Semantic Textual Similarity
Semantic Textual Similarity (STS) assigns a score on the similarity of two texts. In this example, we use the STSbenchmark as training data to fine-tune our network. See the following example scripts how to tune SentenceTransformer on STS data:
- training_stsbenchmark.py - This example shows how to create a SentenceTransformer model from scratch by using a pre-trained transformer model together with a pooling layer.
- training_stsbenchmark_continue_training.py - This example shows how to continue training on STS data for a previously created & trained SentenceTransformer model. In that example, we load a model trained on NLI data.
Training data
In STS, we have sentence pairs annotated together with a score indicating the similarity. For the STSbenchmark, the scores ranges from 0 (the content of the two sentences are competely different) up to 5 (the two sentences are identical in terms of their meaning). To train our network, we need to normalize these scores to a range of 0-1. This can simply be done by dividing the score by 5.

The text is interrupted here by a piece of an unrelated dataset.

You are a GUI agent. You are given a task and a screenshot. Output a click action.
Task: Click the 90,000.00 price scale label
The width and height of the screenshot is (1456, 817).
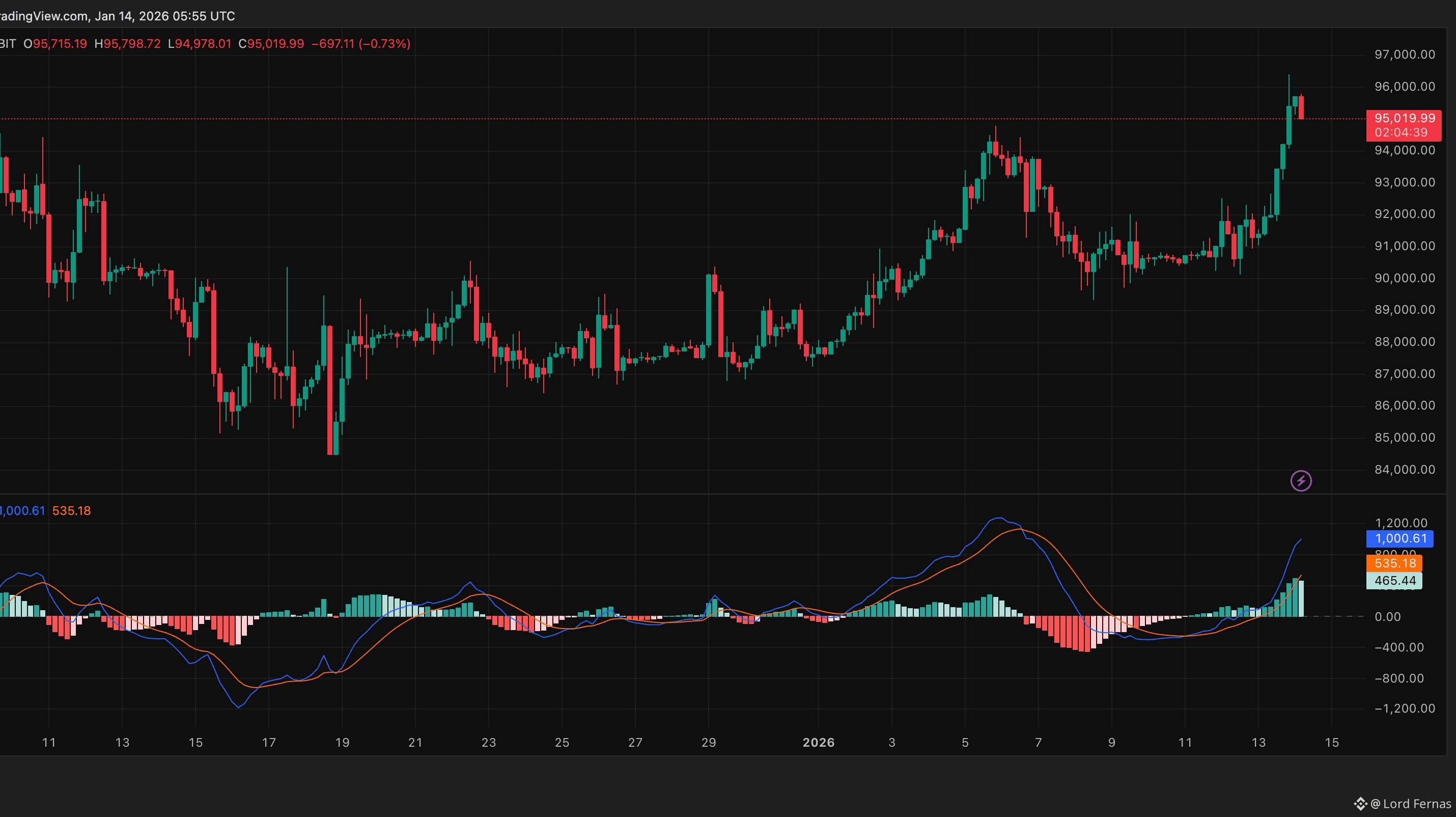(1404, 278)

To store our training data, we create a list with InputExample
objects. Each InputExample
contains the sentence pair together with the label (score) that ranges between 0 - 1. A simplified version how the training data has to look like is the following:
from sentence_transformers import SentenceTransformer, SentencesDataset, InputExample, losses
model = SentenceTransformer('nli-distilroberta-base-v2')
train_examples = [InputExample(texts=['My first sentence', 'My second sentence'], label=0.8),
InputExample(texts=['Another pair', 'Unrelated sentence'], label=0.3)]
train_dataset = SentencesDataset(train_examples, model)
Loss Function
As loss function we use CosineSimilarityLoss.
CosineSimilarityLoss trains the network with a siamese network structure (for details see: Sentence-BERT: Sentence Embeddings using Siamese BERT-Networks)
For each sentence pair, we pass sentence A and sentence B through our network which yields the embeddings u und v. The similarity of these embeddings is computed using cosine similarity and the result is compared to the gold similarity score. This allows our network to be fine-tuned and to recognize the similarity of sentences.
This training in a siamese network structure is done automatically when we use CosineSimilarityLoss.